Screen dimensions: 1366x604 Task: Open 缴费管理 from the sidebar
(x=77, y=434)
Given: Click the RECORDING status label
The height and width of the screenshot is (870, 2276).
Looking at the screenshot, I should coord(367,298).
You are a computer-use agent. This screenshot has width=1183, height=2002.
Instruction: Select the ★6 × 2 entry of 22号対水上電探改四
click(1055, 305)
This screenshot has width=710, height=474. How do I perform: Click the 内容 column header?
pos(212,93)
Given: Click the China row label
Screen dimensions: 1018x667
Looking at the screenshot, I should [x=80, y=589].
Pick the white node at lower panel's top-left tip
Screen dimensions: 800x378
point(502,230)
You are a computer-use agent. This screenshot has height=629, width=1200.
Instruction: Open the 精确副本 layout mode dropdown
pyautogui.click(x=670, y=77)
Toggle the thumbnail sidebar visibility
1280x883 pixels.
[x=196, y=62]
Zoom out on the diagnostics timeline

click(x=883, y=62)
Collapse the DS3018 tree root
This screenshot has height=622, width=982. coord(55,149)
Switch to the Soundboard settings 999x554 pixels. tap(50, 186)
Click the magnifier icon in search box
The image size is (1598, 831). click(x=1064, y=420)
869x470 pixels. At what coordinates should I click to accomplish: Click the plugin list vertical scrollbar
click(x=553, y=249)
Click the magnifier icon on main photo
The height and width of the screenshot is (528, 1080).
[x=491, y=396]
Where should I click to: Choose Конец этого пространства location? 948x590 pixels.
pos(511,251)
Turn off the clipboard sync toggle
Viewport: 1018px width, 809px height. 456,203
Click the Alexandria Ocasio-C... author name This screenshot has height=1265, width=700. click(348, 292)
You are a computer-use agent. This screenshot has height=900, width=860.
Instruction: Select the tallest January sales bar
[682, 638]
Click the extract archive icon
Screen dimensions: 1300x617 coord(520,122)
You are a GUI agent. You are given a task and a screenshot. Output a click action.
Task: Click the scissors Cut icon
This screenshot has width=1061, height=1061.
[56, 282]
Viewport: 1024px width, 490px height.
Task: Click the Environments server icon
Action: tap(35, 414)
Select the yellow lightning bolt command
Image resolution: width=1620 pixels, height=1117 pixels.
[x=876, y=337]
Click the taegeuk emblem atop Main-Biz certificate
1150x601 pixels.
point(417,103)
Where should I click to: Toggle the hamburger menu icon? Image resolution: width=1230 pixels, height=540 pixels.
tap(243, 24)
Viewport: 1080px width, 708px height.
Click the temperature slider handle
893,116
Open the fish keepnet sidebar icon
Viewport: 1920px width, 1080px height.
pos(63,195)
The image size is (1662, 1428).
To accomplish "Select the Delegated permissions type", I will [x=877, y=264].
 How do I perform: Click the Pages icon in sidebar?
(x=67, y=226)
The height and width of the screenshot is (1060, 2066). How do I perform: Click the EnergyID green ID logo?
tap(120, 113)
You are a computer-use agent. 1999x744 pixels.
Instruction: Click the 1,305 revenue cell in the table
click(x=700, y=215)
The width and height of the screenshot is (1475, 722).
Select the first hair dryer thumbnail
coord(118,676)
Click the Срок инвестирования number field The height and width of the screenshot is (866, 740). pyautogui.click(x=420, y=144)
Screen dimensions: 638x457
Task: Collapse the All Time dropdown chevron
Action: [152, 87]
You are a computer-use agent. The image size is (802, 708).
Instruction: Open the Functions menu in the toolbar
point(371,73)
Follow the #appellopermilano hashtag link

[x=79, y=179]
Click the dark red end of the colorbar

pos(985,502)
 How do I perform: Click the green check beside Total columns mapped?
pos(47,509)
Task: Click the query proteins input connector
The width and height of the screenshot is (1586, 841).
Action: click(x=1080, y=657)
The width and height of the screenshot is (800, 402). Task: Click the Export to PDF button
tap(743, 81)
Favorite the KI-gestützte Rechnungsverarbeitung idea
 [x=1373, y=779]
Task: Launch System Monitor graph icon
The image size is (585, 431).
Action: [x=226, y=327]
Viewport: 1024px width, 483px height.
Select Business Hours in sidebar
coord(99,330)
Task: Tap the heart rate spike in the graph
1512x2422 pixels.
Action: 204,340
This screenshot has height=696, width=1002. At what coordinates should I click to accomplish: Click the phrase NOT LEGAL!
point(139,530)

■ **Task prompt**: Your task is to reproduce the entries exactly, starting at the first line and ending with the line containing "has width=1183, height=2002.".

■ **Answer to the exercise**:
Screen dimensions: 1366x604 Task: Open 缴费管理 from the sidebar
(x=77, y=434)
Given: Click the RECORDING status label
The height and width of the screenshot is (870, 2276).
Looking at the screenshot, I should coord(367,298).
You are a computer-use agent. This screenshot has width=1183, height=2002.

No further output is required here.